begin Data to process

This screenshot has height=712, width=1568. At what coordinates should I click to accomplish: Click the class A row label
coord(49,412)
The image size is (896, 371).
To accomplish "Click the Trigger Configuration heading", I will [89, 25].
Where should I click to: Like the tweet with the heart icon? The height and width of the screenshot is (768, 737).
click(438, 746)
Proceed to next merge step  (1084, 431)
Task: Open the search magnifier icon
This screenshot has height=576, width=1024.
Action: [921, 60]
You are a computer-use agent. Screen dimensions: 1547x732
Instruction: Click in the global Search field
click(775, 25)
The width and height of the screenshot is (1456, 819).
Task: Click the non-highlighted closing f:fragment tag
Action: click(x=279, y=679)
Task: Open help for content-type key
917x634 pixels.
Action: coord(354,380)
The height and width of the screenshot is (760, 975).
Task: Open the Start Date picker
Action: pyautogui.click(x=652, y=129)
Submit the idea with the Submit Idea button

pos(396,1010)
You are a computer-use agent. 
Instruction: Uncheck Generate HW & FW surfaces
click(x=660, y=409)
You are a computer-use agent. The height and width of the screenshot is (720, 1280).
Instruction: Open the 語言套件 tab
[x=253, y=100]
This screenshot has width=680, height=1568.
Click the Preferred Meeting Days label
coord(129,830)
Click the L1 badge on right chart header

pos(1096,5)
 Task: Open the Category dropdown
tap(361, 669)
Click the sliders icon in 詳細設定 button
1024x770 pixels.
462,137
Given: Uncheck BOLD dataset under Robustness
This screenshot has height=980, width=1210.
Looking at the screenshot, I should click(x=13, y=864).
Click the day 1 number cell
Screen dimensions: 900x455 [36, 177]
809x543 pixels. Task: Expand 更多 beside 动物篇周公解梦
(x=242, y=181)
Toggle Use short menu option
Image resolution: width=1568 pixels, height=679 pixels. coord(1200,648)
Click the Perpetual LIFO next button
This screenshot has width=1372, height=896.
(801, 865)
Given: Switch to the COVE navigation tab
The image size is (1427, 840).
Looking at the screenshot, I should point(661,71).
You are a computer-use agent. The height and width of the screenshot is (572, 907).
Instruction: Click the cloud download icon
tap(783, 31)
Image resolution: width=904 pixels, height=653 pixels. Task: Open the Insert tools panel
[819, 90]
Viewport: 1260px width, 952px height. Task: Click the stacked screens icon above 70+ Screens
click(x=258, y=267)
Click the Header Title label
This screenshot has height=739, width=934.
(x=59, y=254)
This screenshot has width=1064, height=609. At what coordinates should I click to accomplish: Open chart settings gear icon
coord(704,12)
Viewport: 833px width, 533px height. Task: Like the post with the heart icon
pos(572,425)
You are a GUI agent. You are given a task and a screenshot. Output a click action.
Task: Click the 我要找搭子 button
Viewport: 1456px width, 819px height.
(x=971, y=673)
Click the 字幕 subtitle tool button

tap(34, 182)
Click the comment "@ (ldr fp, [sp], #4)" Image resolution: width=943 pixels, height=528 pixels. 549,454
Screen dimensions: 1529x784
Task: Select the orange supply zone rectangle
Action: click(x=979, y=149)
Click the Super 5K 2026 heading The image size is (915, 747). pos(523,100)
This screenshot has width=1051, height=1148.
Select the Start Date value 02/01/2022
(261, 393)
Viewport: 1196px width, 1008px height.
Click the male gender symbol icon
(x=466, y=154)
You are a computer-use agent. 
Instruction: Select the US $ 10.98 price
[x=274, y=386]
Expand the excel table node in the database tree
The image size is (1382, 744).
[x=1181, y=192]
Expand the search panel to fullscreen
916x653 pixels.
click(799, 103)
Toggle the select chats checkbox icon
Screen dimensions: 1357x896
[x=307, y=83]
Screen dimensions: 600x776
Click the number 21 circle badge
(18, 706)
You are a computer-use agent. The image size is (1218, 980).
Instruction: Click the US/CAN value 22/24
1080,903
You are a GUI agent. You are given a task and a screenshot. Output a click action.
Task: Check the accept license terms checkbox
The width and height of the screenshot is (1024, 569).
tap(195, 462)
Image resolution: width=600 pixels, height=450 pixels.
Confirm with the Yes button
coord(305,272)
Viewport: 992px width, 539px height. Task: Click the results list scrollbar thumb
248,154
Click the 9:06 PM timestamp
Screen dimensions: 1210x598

end Data to process

> [Work to do]:
Copy the items word for word, from the first line through the line that contains "tap(361, 669)".

> [Expected answer]:
This screenshot has height=712, width=1568. At what coordinates should I click to accomplish: Click the class A row label
coord(49,412)
The image size is (896, 371).
To accomplish "Click the Trigger Configuration heading", I will [89, 25].
Where should I click to: Like the tweet with the heart icon? The height and width of the screenshot is (768, 737).
click(438, 746)
Proceed to next merge step  (1084, 431)
Task: Open the search magnifier icon
This screenshot has height=576, width=1024.
Action: [921, 60]
You are a computer-use agent. Screen dimensions: 1547x732
Instruction: Click in the global Search field
click(775, 25)
The width and height of the screenshot is (1456, 819).
Task: Click the non-highlighted closing f:fragment tag
Action: click(x=279, y=679)
Task: Open help for content-type key
917x634 pixels.
Action: coord(354,380)
The height and width of the screenshot is (760, 975).
Task: Open the Start Date picker
Action: pyautogui.click(x=652, y=129)
Submit the idea with the Submit Idea button

pos(396,1010)
You are a computer-use agent. 
Instruction: Uncheck Generate HW & FW surfaces
click(x=660, y=409)
You are a computer-use agent. The height and width of the screenshot is (720, 1280).
Instruction: Open the 語言套件 tab
[x=253, y=100]
This screenshot has width=680, height=1568.
Click the Preferred Meeting Days label
coord(129,830)
Click the L1 badge on right chart header

pos(1096,5)
 Task: Open the Category dropdown
tap(361, 669)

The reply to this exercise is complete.